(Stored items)
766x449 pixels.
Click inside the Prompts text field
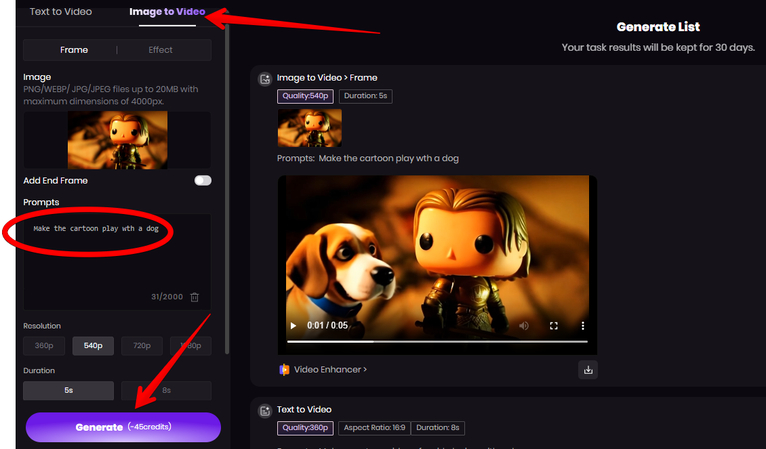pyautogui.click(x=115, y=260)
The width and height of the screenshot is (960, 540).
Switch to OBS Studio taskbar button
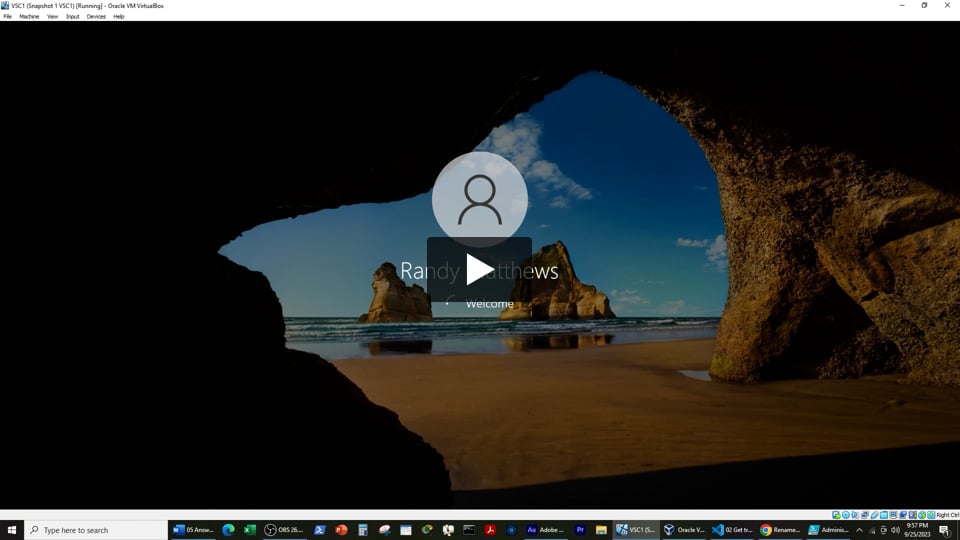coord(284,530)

**Your task:**
Print the data above exactly, minus pictures.

**Task result:**
766x449 pixels.
Click inside the Prompts text field
pyautogui.click(x=115, y=260)
The width and height of the screenshot is (960, 540).
Switch to OBS Studio taskbar button
coord(284,530)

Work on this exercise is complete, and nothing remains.